У королевского шатра, под знаменем, было больше порядка, так как здесь находились телохранители короля, лондонские охотники, знавшие, что с норманнским оружием рискованно шутить.
Вернувшись в свой шатер, Гарольд бросился на постель и глубоко задумался; его братья и Гакон стояли, не сводя с него глаз. Наконец Гурт приблизился к королевскому ложу, стал тихо на колени и, взяв руку Гарольда, взглянул глазами, полными невыразимой грусти, на его изменившееся, печальное лицо.
— О Гарольд! — сказал он. — Ты еще не отказывал мне ни в одной моей просьбе! Не откажи же мне и на этот раз! Не думай, мой король, что я необдуманно коснусь еще не зажившей сердечной раны. Чем бы ни была вызвана твоя страшная клятва, но ты присягнул Вильгельму на рыцарском мече… Не выходи на битву! Эта мысль сильно тревожит и тебя; избегай этой битвы! Не ходи с оружием на того человека, с которым ты связал себя клятвенным обещанием!
— Гурт, Гурт! — воскликнул Гарольд, и бледное лицо его стало еще бледнее.
— Вот мы, — продолжал Гурт, — мы не давали клятвы; никто не обвинит нас: мы только защищаем наше отечество. Разреши только нам сражаться, а сам вернись в Лондон и собирай войска. Если мы победим, ты избегнешь опасности; если же мы падем, ты отомстишь за нас. Англия не погибнет, пока ты будешь жив.
— Гурт, Гурт! — снова воскликнул растроганный король с упреком.
— Совет Гурта благоразумен, — сказал Гакон отрывисто, — пусть родные короля ведут войско в сражение, а король спешит в Лондон, опустошая все на своем пути, чтобы Вильгельм, разбив нас, не нашел продовольствия; тогда и победа его ни к чему не приведет, потому что к тому времени у тебя, государь, будут свежие силы, не уступающие его силам.
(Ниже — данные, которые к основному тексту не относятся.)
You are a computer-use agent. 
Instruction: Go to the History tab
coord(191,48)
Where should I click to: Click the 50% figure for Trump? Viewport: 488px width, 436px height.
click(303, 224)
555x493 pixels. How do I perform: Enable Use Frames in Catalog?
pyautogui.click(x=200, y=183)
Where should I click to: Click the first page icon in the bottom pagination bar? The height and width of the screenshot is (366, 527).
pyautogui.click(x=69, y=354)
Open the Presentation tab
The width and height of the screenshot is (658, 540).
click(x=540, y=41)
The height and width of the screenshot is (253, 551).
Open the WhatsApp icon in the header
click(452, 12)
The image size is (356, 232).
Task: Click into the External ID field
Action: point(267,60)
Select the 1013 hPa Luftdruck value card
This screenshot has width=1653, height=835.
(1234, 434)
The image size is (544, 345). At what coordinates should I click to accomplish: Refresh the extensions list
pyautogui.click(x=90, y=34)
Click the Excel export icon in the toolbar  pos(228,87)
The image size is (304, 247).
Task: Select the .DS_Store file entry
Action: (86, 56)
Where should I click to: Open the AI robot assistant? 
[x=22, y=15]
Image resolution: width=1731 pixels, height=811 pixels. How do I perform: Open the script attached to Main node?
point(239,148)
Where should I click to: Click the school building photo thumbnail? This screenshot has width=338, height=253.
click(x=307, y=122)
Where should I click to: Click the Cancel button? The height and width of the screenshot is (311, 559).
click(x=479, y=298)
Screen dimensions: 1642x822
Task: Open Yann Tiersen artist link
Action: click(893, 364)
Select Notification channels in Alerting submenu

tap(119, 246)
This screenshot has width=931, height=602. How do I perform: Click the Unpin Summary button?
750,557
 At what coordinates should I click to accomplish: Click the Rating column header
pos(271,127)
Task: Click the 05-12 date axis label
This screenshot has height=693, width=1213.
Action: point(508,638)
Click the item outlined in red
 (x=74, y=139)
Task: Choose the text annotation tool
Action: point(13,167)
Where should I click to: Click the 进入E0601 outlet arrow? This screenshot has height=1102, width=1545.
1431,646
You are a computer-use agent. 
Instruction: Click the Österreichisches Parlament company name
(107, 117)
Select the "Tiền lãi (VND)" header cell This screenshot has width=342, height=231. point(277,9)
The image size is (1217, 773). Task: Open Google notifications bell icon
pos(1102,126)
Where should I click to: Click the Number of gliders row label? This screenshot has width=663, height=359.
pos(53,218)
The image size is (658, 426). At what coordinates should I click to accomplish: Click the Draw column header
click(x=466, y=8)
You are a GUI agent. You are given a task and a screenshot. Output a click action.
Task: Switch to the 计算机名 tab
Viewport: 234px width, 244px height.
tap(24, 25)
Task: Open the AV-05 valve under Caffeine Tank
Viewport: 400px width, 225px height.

— В самом деле, Гакон судит и говорит чрезвычайно здраво, недаром он провел столько лет в Руане, — заметил Леофвайн. — Послушай его, любезный мой Гарольд, и дай нам одним сразиться с норманнскими войсками.
— Вы наказываете меня, братья, за мысль, которая таилась в моем сердце! — мрачно сказал король.
— Ты думал отступить со всем войском к Лондону, — перебил его Гурт, и избегать сражения, пока наши силы не будут равны силам норманнов?
— Да, я думал об этом, — ответил Гарольд.
— Так я и полагал, — печально сказал Гурт, — но теперь слишком поздно. Теперь такая мера равносильна побегу и не даст нам никаких преимуществ. Молва разнесет приговор французского двора; народ упадет духом, появятся новые притязания на английский престол, и государство распадется на враждебные партии… Нет, все это немыслимо!
— Да, — проговорил Гарольд. — И если наше войско уже не может отступить, то кому стоять тверже, как не его вождю и его королю? Мне, Гурт, послать других сражаться с неприятелем, самому бежать от него? Мне исполнить ту клятву, от которой освободили меня и совесть, и закон? Бросить дело защиты моего государства, предоставив другим насильственную смерть или славу победы? Гурт, ты жесток ко мне! Мне ли опустошать мою родную землю, уничтожать ее поля, которые я не могу защитить от врага? О Гакон! Так поступают одни предатели! Преступна моя клятва, но я не допускаю, чтобы небо за ошибку одного человека карало весь народ! Нам нечего бояться грозного норманнского войска и наветов молвы! Будем держаться в своих укреплениях; станем железной преградой, и волна разобьется о нас, как о скалу… Не успеет зайти завтра солнце, как мы это увидим! Итак, до завтра, братья! Обнимите меня! Идите и усните! Вы проснетесь от звука труб, зовущих нас на бой за дорогую родину!
Графы медленно удалились. Когда все уже вышли, Гарольд окинул быстрым и беспокойным взглядом походную палатку и преклонил колени. Он тяжело дышал, его душила такая страшная, глубокая тоска! Он воздел к небу дрожащие руки и произнес со стоном и горячей мольбой:
— Правосудное небо! Если я не подлежу прощению, да обратится весь гнев твой на одного меня. Не карай мой народ! Спаси мое отечество!